Blocks JA, JB (1955) and SA/SB demonstrate the principal characteristics of purpose-designed, post-war masonry classroom blocks, with their two or three storey form with ground floor play areas (some now enclosed); high quality design with restrained ornamentation; facebrick exterior; and terracotta tile roofs. The building interiors contain typical linear layouts of classrooms, staff and store rooms, accessed by a single long corridor along the northern side.

High school additions Block SA Extension (1961) and Block SC (1961–63) demonstrate the principal characteristics of early-1960s, masonry high school classroom blocks, with their roof form and aesthetic treatment modified to complement the style of Block SA/SB. The principal characteristics of this type include: expressed concrete framework with lightweight infill panels of ribbed metal and glazing; brick-enclosed ends of the buildings; banks of awning windows; large classrooms linked by verandahs; fixed glazing and combinations of vertical and horizontal louvres to verandah walls; bag rack balustrades; and standard arrangements of rooms and facilities for specific subjects.

Block SD (1961–1963) demonstrates the principal characteristics of an early-1960s, brick veneer manual training building, with its facebrick exterior; lightweight infill panels of ribbed metal and glazing; banks of awning windows and louvres; steel portal frame construction; southern-facing clerestory windows; metal roof cladding; and large work rooms.

The place is important because of its aesthetic significance.

Kelvin Grove State College is important for the aesthetic significance of blocks JA and SA/SB and their forecourts, as they demonstrate beautiful and expressive attributes.

Designed as a complementary pair to be viewed from the intersection of L'Estrange Terrace and Victoria Park Road, these buildings display the beautiful attributes of symmetry and legibility, and are united by their consistent form, scale, high quality materials and aesthetic treatment. Appreciation of their front elevations is enhanced by being set back behind formal, triangular forecourts and approached by a symmetrical layout of pathways and stairs. The buildings and their forecourts remain highly intact and provide an attractive and impressive entrance to the school.

Through their composition and aesthetic treatment, the buildings are expressive of a new phase of school design in Queensland in the post-war period that embraced modern architecture and rejected revival styles. The highly intact exteriors are carefully detailed, with a strong horizontal emphasis, minimal embellishment, and distinctive entrance bays. When complete, the buildings were highly praised for their modern design and amenity, and were described as the best examples of school architecture in Queensland.

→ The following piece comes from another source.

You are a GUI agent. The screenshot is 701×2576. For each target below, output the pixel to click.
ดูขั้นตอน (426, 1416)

The place has a strong or special association with a particular community or cultural group for social, cultural or spiritual reasons.

Schools have always played an important part in Queensland communities. They typically retain significant and enduring connections with former pupils, parents, and teachers; provide a venue for social interaction and volunteer work; and are a source of pride, symbolising local progress and aspirations.

Kelvin Grove State College has a strong and ongoing association with the surrounding community. It was established on the Junior School site in 1875 through the fundraising efforts of the local community, has expanded to include both primary and high school education, and generations of children have been taught there. The place is important for its contribution to the educational development of the community and is a prominent community focal point and gathering place for social and commemorative events with widespread community support.